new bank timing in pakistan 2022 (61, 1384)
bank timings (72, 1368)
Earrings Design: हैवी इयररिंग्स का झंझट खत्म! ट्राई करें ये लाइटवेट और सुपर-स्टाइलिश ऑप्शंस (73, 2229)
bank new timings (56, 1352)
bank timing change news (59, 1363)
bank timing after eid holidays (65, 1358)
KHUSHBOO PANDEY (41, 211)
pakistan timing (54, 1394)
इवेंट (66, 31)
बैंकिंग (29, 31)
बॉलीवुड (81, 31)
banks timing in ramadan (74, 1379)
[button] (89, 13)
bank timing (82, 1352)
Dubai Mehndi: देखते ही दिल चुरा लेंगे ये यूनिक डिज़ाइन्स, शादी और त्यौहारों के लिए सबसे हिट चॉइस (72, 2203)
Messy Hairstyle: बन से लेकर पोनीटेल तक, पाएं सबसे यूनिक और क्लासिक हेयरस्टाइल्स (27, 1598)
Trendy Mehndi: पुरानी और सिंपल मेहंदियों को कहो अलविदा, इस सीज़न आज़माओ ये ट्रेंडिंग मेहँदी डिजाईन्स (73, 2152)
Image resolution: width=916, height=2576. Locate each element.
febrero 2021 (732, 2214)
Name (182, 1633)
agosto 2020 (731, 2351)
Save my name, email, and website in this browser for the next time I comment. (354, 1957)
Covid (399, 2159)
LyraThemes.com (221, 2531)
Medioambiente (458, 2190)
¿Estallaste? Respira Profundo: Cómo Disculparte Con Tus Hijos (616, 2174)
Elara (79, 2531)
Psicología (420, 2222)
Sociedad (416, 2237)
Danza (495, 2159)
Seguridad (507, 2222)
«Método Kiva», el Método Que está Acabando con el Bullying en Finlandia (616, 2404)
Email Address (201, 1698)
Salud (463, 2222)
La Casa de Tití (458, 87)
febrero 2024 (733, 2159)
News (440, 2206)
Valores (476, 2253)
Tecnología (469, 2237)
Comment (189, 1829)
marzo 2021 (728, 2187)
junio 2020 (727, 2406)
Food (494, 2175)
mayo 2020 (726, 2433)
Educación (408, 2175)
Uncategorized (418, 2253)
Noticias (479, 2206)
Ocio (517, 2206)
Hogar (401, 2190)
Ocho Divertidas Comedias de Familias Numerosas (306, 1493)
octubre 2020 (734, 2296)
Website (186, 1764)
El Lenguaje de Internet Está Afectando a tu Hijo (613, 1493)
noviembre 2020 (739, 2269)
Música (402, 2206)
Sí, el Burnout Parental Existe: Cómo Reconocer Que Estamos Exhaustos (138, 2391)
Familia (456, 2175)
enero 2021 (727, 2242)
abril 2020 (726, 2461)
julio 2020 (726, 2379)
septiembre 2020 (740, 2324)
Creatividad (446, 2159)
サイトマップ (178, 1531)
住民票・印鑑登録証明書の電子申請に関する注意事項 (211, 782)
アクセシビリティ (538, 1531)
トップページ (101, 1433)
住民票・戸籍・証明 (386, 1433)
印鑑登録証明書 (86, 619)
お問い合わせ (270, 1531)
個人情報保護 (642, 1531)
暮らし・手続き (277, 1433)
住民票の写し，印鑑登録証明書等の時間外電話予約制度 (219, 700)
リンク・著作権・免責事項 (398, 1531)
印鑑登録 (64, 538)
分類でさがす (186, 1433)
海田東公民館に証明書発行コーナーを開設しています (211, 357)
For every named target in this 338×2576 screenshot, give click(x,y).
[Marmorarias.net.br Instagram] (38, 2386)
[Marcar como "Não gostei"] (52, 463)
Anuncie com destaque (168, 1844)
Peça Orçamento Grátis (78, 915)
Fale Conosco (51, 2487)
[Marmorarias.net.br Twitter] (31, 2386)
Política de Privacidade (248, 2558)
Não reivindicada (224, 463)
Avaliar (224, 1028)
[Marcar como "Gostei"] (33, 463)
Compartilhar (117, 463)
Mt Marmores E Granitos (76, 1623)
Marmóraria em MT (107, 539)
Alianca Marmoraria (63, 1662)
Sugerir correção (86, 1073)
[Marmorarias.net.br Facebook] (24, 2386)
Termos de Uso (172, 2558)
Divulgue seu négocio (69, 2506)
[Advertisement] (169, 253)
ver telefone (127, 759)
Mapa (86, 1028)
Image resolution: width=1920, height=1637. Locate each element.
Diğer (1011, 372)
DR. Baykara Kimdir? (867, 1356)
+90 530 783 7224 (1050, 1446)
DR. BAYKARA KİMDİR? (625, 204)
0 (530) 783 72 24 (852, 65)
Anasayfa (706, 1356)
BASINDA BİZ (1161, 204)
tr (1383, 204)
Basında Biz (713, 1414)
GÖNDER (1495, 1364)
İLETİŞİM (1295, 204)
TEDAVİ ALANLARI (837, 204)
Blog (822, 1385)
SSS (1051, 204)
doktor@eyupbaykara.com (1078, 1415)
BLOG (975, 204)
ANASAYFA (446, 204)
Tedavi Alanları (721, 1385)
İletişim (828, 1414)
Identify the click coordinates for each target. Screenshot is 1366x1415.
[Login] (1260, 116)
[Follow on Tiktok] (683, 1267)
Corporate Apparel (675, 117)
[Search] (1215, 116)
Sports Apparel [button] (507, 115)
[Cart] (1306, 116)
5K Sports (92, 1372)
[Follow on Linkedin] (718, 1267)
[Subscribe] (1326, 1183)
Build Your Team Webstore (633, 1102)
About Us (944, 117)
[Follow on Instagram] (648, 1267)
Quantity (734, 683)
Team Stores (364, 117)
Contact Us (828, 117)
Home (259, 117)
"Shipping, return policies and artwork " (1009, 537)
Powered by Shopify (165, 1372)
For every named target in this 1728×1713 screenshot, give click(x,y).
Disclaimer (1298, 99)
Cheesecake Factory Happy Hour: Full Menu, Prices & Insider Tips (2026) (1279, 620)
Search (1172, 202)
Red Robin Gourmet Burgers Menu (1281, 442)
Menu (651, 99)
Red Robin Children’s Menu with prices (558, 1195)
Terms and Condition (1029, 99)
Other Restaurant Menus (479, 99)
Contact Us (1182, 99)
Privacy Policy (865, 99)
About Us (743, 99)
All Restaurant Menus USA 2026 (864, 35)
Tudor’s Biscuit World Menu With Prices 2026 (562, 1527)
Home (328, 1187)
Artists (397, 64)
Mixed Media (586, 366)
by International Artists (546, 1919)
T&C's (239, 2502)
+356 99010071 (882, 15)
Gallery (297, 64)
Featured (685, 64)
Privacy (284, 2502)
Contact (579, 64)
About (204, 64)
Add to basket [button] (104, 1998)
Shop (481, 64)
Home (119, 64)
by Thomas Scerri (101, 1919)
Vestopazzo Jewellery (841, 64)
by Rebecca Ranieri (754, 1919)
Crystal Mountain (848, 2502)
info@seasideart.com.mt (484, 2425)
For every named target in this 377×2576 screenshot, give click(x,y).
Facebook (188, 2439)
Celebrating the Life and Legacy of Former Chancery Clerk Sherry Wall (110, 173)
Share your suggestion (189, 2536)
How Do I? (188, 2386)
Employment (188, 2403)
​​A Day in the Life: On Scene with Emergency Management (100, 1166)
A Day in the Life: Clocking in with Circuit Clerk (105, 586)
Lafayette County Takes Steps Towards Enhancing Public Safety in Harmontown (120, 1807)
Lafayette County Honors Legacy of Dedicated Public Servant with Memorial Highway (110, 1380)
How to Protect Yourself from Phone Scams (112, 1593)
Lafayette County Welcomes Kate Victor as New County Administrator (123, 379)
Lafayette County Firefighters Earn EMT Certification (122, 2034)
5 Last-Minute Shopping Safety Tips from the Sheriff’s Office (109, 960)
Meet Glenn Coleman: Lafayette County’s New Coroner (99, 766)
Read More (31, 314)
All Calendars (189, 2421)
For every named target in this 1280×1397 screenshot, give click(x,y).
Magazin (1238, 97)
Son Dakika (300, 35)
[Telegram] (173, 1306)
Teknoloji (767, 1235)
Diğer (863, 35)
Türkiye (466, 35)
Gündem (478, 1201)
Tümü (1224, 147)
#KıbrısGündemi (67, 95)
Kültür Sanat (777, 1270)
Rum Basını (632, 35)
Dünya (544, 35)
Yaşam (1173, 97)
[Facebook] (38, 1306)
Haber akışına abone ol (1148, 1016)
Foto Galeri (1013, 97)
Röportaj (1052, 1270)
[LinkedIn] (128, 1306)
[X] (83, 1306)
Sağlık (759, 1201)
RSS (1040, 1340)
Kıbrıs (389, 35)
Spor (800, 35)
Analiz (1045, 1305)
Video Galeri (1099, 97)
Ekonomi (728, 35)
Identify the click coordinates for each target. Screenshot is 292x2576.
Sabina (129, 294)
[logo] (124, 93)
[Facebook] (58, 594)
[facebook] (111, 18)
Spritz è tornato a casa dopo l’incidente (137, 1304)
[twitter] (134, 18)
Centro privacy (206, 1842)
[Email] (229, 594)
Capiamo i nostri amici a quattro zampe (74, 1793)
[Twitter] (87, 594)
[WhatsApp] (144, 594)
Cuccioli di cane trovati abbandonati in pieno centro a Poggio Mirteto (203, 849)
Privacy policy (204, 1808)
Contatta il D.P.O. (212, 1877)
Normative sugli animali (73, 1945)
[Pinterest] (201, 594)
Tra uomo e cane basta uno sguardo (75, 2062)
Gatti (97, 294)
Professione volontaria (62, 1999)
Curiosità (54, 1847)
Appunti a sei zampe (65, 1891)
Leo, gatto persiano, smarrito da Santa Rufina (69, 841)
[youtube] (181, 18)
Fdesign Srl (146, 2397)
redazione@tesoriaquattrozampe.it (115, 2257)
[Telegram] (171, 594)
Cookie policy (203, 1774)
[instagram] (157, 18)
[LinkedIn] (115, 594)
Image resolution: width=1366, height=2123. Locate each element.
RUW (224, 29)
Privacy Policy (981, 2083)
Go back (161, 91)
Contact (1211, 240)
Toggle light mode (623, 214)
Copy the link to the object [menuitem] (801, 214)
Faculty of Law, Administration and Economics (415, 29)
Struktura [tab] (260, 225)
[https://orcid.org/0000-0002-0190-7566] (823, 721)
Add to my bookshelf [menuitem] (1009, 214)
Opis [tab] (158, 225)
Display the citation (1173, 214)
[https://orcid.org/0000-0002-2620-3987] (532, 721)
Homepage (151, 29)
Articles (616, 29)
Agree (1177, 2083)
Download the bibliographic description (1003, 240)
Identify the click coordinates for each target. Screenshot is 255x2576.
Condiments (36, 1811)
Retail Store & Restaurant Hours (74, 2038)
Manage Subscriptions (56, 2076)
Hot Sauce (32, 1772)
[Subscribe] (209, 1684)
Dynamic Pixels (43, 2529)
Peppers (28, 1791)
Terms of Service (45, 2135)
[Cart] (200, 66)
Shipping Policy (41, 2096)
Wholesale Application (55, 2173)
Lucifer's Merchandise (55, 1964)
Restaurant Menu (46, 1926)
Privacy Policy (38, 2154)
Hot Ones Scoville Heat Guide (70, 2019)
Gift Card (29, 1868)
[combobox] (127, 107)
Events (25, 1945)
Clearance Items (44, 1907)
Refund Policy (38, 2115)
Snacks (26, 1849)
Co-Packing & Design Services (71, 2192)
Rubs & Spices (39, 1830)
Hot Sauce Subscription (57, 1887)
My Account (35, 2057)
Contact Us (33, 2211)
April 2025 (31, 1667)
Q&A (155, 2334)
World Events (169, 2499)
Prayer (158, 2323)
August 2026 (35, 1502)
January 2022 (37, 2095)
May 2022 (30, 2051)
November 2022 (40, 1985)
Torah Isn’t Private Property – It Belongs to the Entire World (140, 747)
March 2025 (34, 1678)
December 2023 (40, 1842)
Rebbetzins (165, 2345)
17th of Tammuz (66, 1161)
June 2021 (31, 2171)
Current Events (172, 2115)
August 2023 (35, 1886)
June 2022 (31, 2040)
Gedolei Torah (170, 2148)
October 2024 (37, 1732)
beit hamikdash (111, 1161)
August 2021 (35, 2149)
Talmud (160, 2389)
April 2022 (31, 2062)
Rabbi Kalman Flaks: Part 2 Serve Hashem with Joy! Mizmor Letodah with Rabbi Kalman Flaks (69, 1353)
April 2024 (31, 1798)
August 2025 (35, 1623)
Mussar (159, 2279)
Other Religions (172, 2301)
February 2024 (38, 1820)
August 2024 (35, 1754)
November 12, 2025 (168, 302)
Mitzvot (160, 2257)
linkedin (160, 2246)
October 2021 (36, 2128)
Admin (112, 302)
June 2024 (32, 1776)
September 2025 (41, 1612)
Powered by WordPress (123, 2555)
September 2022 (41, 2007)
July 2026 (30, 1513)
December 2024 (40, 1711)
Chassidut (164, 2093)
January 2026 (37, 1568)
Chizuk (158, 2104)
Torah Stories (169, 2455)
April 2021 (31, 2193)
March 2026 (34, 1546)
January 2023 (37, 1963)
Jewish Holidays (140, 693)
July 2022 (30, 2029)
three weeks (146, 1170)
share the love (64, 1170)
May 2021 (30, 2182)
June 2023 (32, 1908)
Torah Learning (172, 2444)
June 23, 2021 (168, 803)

*Exercise description*: Copy out, word for word, the part of the entries above that begins at the line with "Privacy Policy (38, 2154)" and ends at the line with "January 2023 (37, 1963)", including both.

*Answer*:
Privacy Policy (38, 2154)
Hot Ones Scoville Heat Guide (70, 2019)
Gift Card (29, 1868)
[combobox] (127, 107)
Events (25, 1945)
Clearance Items (44, 1907)
Refund Policy (38, 2115)
Snacks (26, 1849)
Co-Packing & Design Services (71, 2192)
Rubs & Spices (39, 1830)
Hot Sauce Subscription (57, 1887)
My Account (35, 2057)
Contact Us (33, 2211)
April 2025 (31, 1667)
Q&A (155, 2334)
World Events (169, 2499)
Prayer (158, 2323)
August 2026 (35, 1502)
January 2022 (37, 2095)
May 2022 (30, 2051)
November 2022 (40, 1985)
Torah Isn’t Private Property – It Belongs to the Entire World (140, 747)
March 2025 (34, 1678)
December 2023 (40, 1842)
Rebbetzins (165, 2345)
17th of Tammuz (66, 1161)
June 2021 (31, 2171)
Current Events (172, 2115)
August 2023 (35, 1886)
June 2022 (31, 2040)
Gedolei Torah (170, 2148)
October 2024 (37, 1732)
beit hamikdash (111, 1161)
August 2021 (35, 2149)
Talmud (160, 2389)
April 2022 (31, 2062)
Rabbi Kalman Flaks: Part 2 Serve Hashem with Joy! Mizmor Letodah with Rabbi Kalman Flaks (69, 1353)
April 2024 (31, 1798)
August 2025 (35, 1623)
Mussar (159, 2279)
Other Religions (172, 2301)
February 2024 (38, 1820)
August 2024 (35, 1754)
November 12, 2025 (168, 302)
Mitzvot (160, 2257)
linkedin (160, 2246)
October 2021 (36, 2128)
Admin (112, 302)
June 2024 (32, 1776)
September 2025 (41, 1612)
Powered by WordPress (123, 2555)
September 2022 (41, 2007)
July 2026 (30, 1513)
December 2024 (40, 1711)
Chassidut (164, 2093)
January 2026 (37, 1568)
Chizuk (158, 2104)
Torah Stories (169, 2455)
April 2021 (31, 2193)
March 2026 (34, 1546)
January 2023 (37, 1963)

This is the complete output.